(Stored data)
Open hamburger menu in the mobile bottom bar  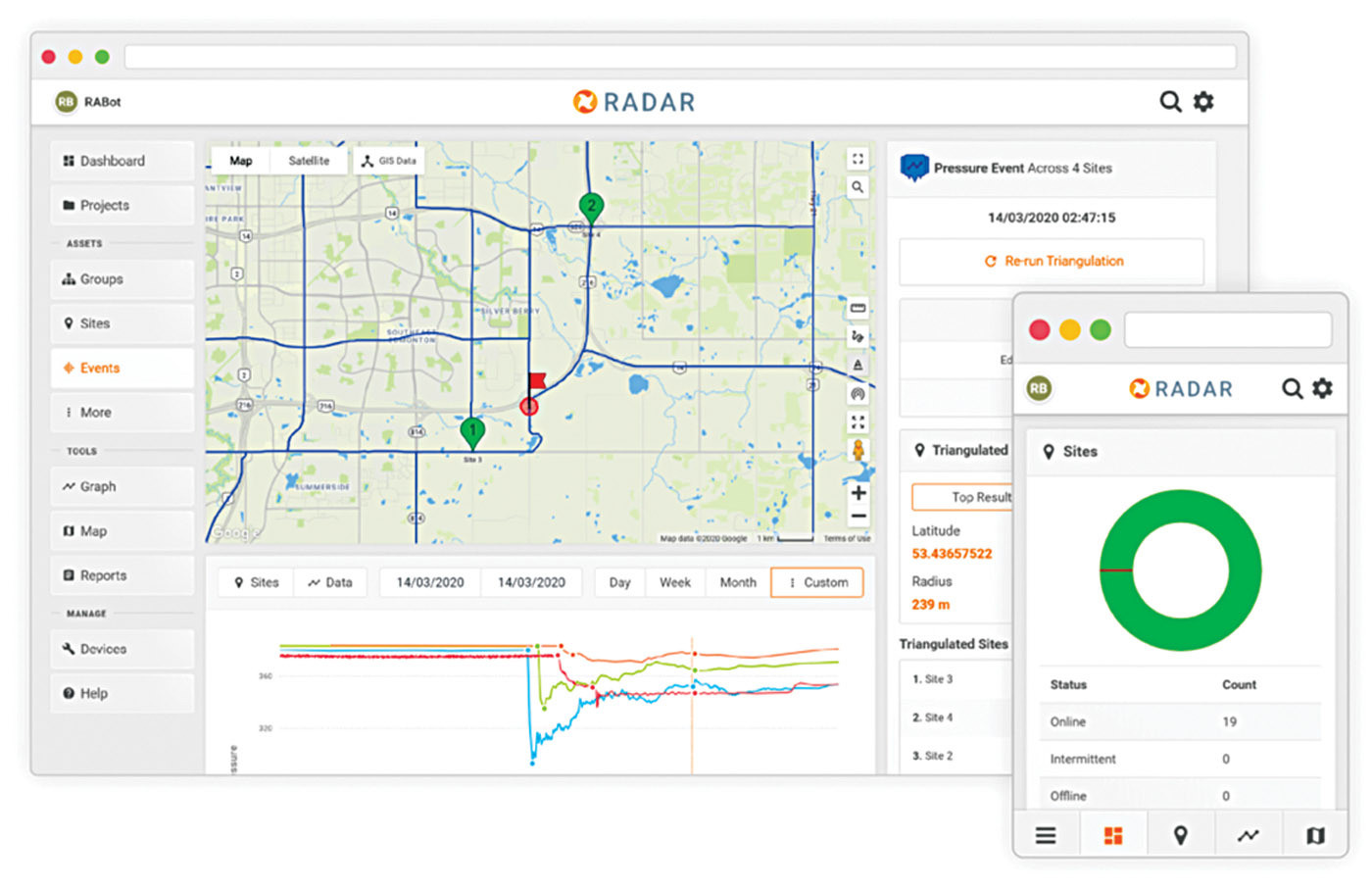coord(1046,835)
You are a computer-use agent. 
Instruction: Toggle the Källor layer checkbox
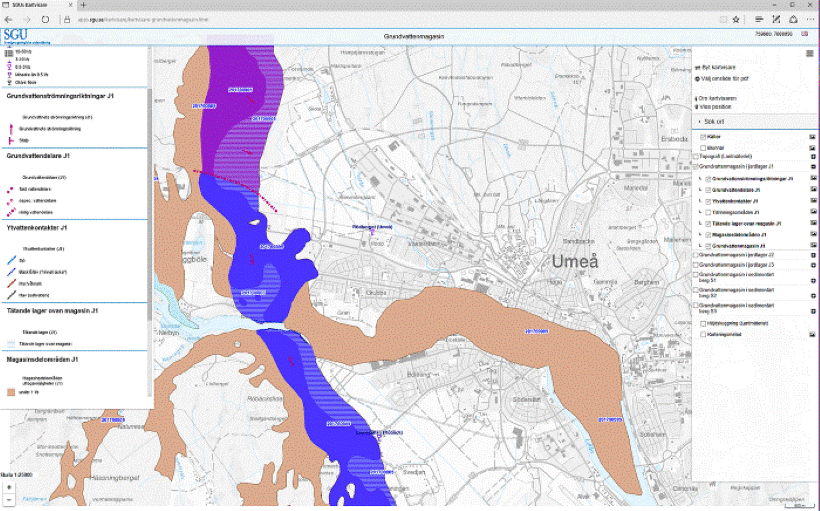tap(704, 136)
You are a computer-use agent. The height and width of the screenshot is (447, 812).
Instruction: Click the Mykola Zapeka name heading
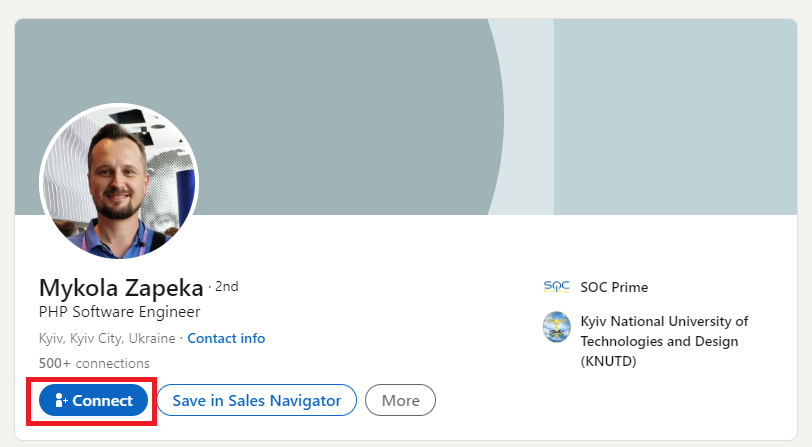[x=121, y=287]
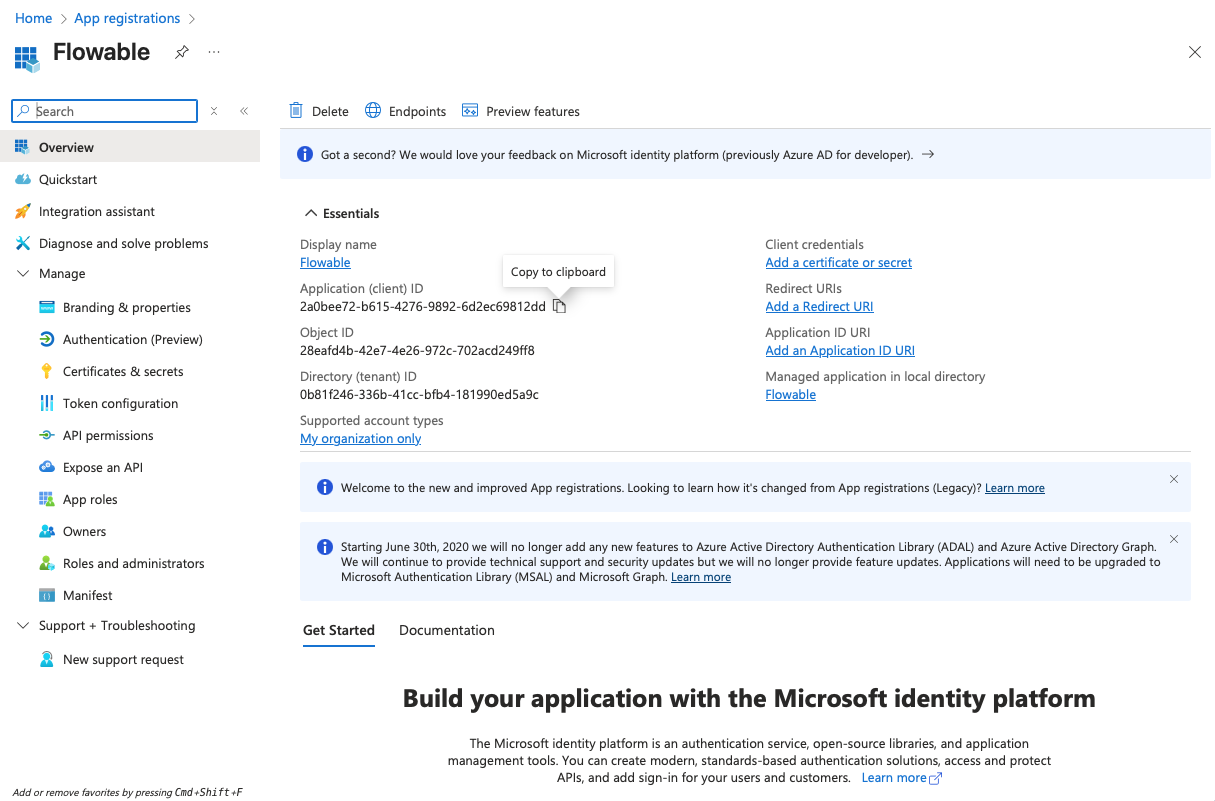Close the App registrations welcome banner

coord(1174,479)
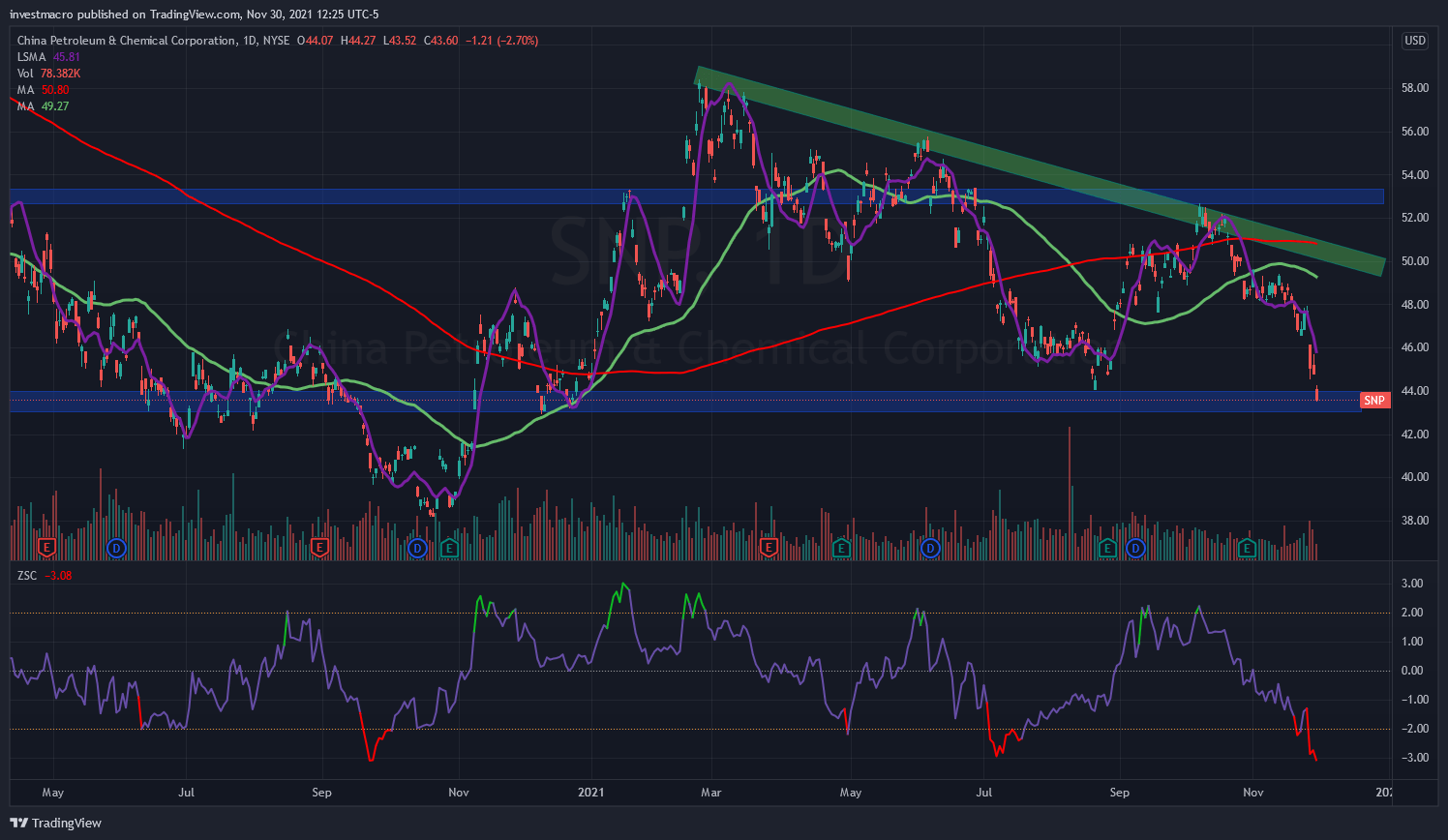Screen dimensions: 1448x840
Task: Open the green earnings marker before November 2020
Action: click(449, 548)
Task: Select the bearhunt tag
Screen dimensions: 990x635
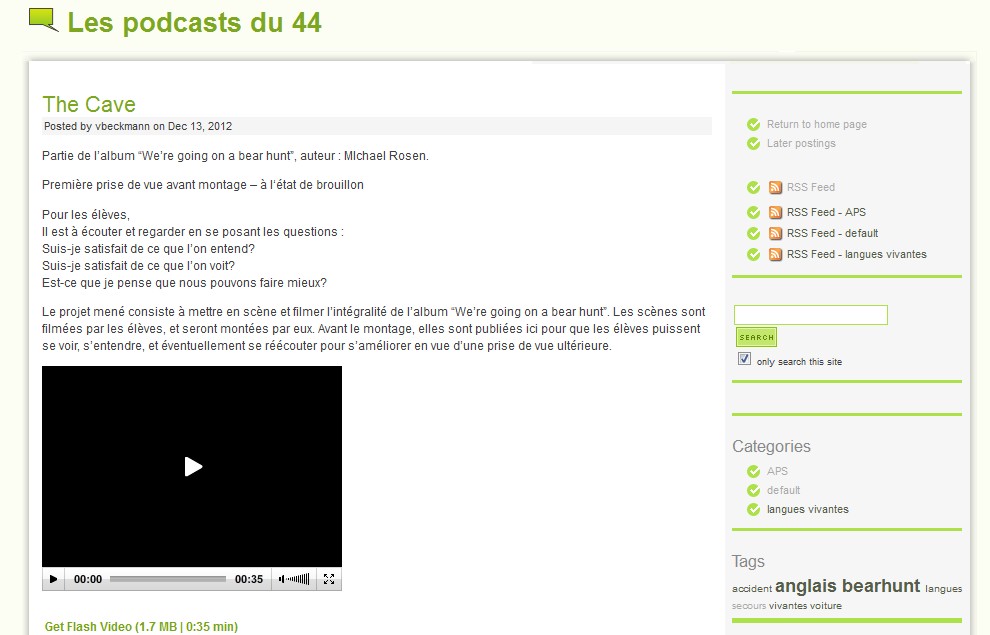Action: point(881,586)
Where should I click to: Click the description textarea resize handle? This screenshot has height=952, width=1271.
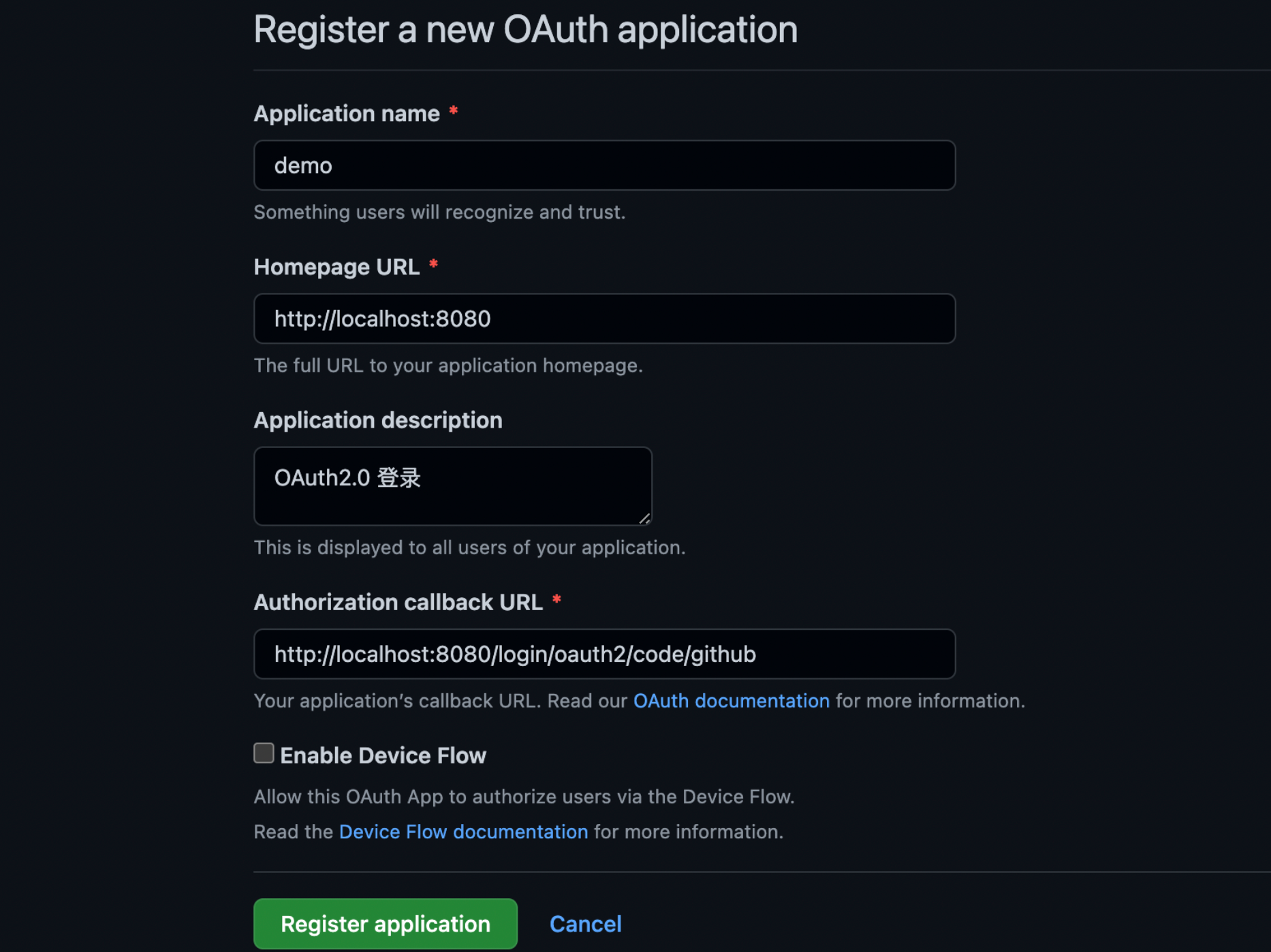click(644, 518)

EXERCISE AIM: Transcribe, without alteration, each line from the one with "You are a computer-use agent. The" through the last line of the data; no pictures belong in the copy.

RESULT:
You are a computer-use agent. The height and width of the screenshot is (447, 812).
Instruction: Click the Mykola Zapeka name heading
[x=121, y=287]
Close the App registrations welcome banner

coord(1174,479)
Screen dimensions: 1448x840
Task: Open the green earnings marker before November 2020
Action: click(449, 548)
Task: Select the bearhunt tag
Screen dimensions: 990x635
Action: point(881,586)
Where should I click to: Click the description textarea resize handle? This screenshot has height=952, width=1271.
click(644, 518)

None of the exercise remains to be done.